# [Exercise prompt]
Extend the question-and-answer text on domestic violence charges, starting right after its final sentence.

What is continuous violence against the family?
It is exactly what it sounds like. It is repeated acts of assault on a family member within a certain time period, and that makes it a felony. So you’re alleged to have committed several misdemeanor assaults against a family member, over a shorter period. They can cumulate those charges and make it one felony. Even though, each offense would be charged as a misdemeanor.
What does domestic assault mean?
When we speak in terms of the penal code, it’s assault involving family violence. There is a definition, but the best way to simplify it is, it doesn’t have to be a legal or blood family relationship, it can be a girlfriend or an ex-girlfriend. I think what’s most common is spouses or partners involved in family violence. There has been the occasional case where we thought that family violence did not meet the circumstances, but the vast majority of times they do.
Do domestic violence charges go away?
Sure they can. They can be dismissed. If you take a deferred and complete the deferred, you won’t be convicted. Now, if the question is, after a conviction, does it go away? The answer is no. So if you go to trial and the jury finds you guilty, that will be on your record, just like any other crime, for life.
How do most domestic violence cases end?
I cannot give you a pattern as to how they end. We have cases currently, everything from the man and woman who had too much to drink and some silly argument led to minor violence, to severe cases of violence, to continuous violence against the family. The spectrum is so broad that I can’t say how most end. Most misdemeanor cases end without incarceration.
Most domestic violence offenders are people who are not constantly committing crimes. This is usually something that happens between people that love each other, or at one time loved each other. So it’s not a situation where someone’s out robbing banks.
How do you fight a domestic violence charge?
That’s also very fact-specific. I have had a case in my career where a gentleman had married a woman from Russia and brought her here. She later accused him of assault, and through a lot of work, we were able to show that she never intended on following through with the marriage. She just needed him to get her here. When she got here, she was going to find a way to stay here, but not necessarily have to stay with him. That’s kind of what she did.
We were able to show that and eventually got that case dismissed. Each case is different, it would depend on your particular set of facts on how we would fight a particular charge. Jessica and Thomas tried one recently, where the complaining witness, the victim, her story had changed some seven times. So sometimes you don’t find out these things until you’re in trial. Sometimes it evolves. Sometimes, as I said earlier, we’re able to complete a set of terms and get a dismissal.
Can the state prosecute without a victim?
So this is a really good question. The first thing that I have to tell people is, of course, the state can prosecute without a victim. Just like when there’s a murder, the decedent doesn’t come to testify, right?
Now, it gets much more complicated in a prosecution for assault, because the law says that you have the right to confront your accuser. In this case, the accuser is whoever is accusing you of an assault. So in a very broad answer, if you don’t have the right to confront your accuser, then the case could be dismissed against you.
There are exceptions to when the state can proceed forward without the victim. Such as, if circumstances warrant, let’s say the 911 call or police interaction, then that may come into evidence against the accused. So if the person who’s making the call and interacting with the police is showing sufficient emotion to meet certain legal requirements, the state may be able to put that into evidence without the complaining witness present.

# [Rows]

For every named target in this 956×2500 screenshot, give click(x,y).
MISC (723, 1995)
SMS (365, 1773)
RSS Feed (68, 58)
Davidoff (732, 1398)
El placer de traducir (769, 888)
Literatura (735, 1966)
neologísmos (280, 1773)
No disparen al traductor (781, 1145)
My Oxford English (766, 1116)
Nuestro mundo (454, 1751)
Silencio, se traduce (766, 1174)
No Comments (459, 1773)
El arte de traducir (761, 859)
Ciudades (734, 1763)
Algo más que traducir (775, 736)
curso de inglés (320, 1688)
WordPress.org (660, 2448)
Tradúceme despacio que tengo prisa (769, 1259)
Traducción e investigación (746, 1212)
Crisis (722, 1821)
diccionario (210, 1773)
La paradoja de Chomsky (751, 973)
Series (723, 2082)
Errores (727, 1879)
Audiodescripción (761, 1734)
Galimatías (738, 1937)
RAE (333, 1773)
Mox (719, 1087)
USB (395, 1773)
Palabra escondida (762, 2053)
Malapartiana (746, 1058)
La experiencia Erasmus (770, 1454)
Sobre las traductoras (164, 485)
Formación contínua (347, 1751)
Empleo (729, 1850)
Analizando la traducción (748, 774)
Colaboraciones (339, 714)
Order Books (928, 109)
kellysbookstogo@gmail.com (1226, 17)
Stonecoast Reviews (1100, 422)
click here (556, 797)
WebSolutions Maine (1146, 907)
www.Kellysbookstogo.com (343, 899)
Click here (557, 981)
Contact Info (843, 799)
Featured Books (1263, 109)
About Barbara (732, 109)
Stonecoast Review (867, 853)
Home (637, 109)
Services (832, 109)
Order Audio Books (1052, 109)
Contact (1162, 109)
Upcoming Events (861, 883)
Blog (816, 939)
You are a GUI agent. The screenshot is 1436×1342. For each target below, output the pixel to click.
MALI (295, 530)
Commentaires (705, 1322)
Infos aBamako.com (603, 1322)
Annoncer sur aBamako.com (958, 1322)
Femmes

# [Answer to the problem]
The state also sometimes will try to bring in an expert to say why a victim is too afraid to testify. In all those situations, the attorney is going to be challenging that every step of the way. So it’s a complicated answer, yes, they can sometimes prosecute without a victim. Sometimes they can’t as it’s a violation of your right to confrontation. It gets tricky and fact-specific.
How do you get out of a subpoena to testify?
I’ve had a lot of cases where subpoenas were not properly issued, but if you have been properly subpoenaed, then the court can issue a writ of attachment, which means if you refuse to come, you would be arrested and brought to court and held in jail until you did testify. That very rarely happens. So if you’ve been properly subpoenaed, there’s no real way for you to get out of it.
What happens if a victim refuses to testify?
This happens a lot. It goes back to the violation of your confrontation rights. A lot of times, victims decide that they will not testify. The way this works is, every criminal case is brought as “the state of Texas against john doe”, it’s not “john doe’s wife against john doe”. It’s “the state of Texas versus john doe”. What happens is Jane Doe, the wife, is merely a witness for the state. So if the state does not have that witness, and does not meet some other criteria, they cannot proceed to prosecute against you.
Does the prosecutor talk to the victim?
Yes, the state of Texas is supposed to talk to all its victims in all cases. Generally, at least locally, they will talk to the victim before they will even make us an offer. Sometimes when they cannot find a victim, depending upon how they feel about the case, they may resort to other measures.
Sometimes they’ll send out a letter and give the person a timeline, let’s say 10 days, to reach out before doing with the case what they see fit. If that’s not good enough for them, then they’ll send out an investigator to try to find this person and see if they can get this person to talk. Although yes, the prosecutor tries to talk to their victims in cases.
What happens if you are subpoenaed and don’t want to testify?
You would need to tell that to the party that issued the subpoena. Hopefully, the state didn’t let it get to the point where the case is now set for trial, no one’s ever tried to reach out to you, and all of a sudden you get a subpoena. If that happens, on the subpoena, it always tells you who is issuing the subpoena and it’ll give you a way to contact that person. Usually, it’s a phone number, an email, or both. So you would want to reach out to the person who subpoenaed you and try to discuss that with them.
Can a victim change their statement?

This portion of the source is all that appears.